Posted by JP Redding on February 2, 2022
JP Redding

Human trafficking encompasses a set of horrific and egregious crimes plaguing our world and destroying individuals and their families. These criminals use innovative and ever-changing methods to hide their activities and keep their victims silent, making their crimes difficult to detect and their identities challenging to discover. However, the same financial motivation that pushes individuals to commit these crimes can be their undoing when law enforcement has access to the most up-to-date digital forensics software, is able to locate the bank accounts and exact transactions involved in illegal activities.


Digital and cyber forensics has always been crucial in stopping human trafficking. Being able to locate messages, using AI machine learning to identify the ages of victims in photos, and finding trends in web activity on seized computers and smartphones has been implemented already. The next step in digital forensics to curb the tide of trafficking is to find where the money is going and who is involved. 


To collect money and payment for these activities, a sophisticated level of money laundering and low-profile electronic transfers are involved to prevent detection by normal auditing systems. But by combining experienced detective work and top-of-the-line digital intelligence tools, you are able to see what the expected income from a suspect should be and how much they are actually spending or exchanging between known associates. By comparing these expense and income trails from seized devices, you can better understand not just who is being involved but where the victims are being held or smuggled. 

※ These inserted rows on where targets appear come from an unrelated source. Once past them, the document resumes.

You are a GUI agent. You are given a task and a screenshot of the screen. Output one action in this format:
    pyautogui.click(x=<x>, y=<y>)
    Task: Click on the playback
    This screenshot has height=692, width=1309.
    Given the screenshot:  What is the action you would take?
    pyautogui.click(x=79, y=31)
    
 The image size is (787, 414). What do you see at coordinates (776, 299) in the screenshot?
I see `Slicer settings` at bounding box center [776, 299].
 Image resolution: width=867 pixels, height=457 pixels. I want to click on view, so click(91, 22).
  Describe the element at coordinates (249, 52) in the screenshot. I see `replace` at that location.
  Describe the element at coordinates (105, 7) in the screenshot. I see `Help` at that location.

Using the analysis capabilities of digital forensics tools, like our Digital Evidence Investigator (DEI),  we can help you determine where the money originated from and where it ended up. It also can recognize financial patterns that a normal person would not be able to see, or would need an exorbitant amount of time to compile by hand. Our tool is also able to identify new forms of anonymous buying or selling, like cryptocurrency. Cryptocurrency, like Bitcoin, has no definite ownership and does not transfer between accounts like typical currency through a bank. DEI, and all of our other ADF tools, can identify the currency by finding artifacts on a device and can identify what cryptocurrency was used.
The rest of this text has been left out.